In tandem, so goes the film’s idiosyncrasies. Until this point, Hawke is largely silent and gruff, fading into the Almereyda’s shadowy tableaus. But Tesla striking out on his own finds the director and actor free to take similarly bolder steps, including a faded technicolor karaoke session set to Tears for Fears. Almareyda uses matte paintings of intentional staginess and shifts the film’s color palatte to more electric vibrancy. Tesla finds his innovation as the movie finds its own, somewhat gleeful in its alienating formal creativity.

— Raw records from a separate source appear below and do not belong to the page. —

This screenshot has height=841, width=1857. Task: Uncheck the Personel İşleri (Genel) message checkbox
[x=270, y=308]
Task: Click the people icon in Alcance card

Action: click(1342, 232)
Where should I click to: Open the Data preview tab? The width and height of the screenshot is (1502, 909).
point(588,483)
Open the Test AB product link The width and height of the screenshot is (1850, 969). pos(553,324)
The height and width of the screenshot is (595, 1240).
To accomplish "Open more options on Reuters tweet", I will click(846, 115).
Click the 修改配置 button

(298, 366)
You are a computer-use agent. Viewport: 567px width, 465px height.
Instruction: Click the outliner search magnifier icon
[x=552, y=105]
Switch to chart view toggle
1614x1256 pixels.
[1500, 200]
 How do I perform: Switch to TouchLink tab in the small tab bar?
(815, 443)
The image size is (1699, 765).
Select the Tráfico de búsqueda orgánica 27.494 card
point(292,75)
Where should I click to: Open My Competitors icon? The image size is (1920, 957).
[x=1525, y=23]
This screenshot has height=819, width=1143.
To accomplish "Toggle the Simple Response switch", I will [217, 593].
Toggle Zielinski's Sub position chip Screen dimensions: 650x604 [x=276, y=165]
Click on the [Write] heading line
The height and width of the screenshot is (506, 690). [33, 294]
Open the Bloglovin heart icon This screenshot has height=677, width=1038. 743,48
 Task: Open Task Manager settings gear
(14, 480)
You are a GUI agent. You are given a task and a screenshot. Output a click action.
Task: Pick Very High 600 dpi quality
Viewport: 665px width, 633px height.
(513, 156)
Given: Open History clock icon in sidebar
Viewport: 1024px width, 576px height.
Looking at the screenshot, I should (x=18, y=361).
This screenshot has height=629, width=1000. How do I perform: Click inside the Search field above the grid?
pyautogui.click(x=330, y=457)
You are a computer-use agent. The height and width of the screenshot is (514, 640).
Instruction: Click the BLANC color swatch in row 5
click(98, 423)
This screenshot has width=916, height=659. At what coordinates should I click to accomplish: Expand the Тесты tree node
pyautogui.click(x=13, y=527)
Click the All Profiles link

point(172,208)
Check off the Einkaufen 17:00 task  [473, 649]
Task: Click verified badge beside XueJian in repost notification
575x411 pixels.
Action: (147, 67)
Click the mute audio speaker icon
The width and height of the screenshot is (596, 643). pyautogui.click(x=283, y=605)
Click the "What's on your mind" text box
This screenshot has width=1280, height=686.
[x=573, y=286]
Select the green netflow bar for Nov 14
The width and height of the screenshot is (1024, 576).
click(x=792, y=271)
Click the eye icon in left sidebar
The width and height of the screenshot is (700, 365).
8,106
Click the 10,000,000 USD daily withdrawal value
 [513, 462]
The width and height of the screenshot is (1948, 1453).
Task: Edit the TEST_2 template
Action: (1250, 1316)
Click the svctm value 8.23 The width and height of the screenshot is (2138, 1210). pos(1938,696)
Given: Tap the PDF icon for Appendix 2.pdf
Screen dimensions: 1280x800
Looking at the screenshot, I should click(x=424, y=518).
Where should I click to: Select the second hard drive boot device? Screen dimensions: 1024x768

And yet even with all of the film’s oddness, its perceptions on era and character doesn’t go any deeper than the standard, cliched biopics it attempts to transcend. Some of this derives from Almereyda’s mostly minor key touch in his more straightforward sequences, but it is also exaccerbated by limiting characters to more conceptual beings than human ones. When not going out on a limb, the film’s narrative details simply fall flat. Its audacity merely registers as one-note insight, despite how Tesla offers sprinkles of the truly unique. If Hawke’s Tesla’s iconoclastic nature makes him more interesting than his peers, under this equated presentation, shouldn’t Almereyda prove moreso than his own?
Where Tesla fascinates more richly is how it examines the finances of invention, the ways innovation is encumbered by the bureaucracy of money people. Here is another angle that makes Tesla seem like a stand-in for the filmmaker himself, allowing a visionary among profiteers to break from that ecosystem. The film could easily be read as a comment on the state of modern cinema, moving forward only as industry and with true inspiration only happening off the grid. Unfortunately, this makes Tesla feel like it is for Almereyda and no one else. But perhaps that’s just fine too.
Maybe the film’s satisfaction with itself is enough to fulfill it’s own goals – it doesn’t need to satisfy us, it just needs to stand alone. Tesla may not be much better than other, tamer biopics, but it also doesn’t get lost among them.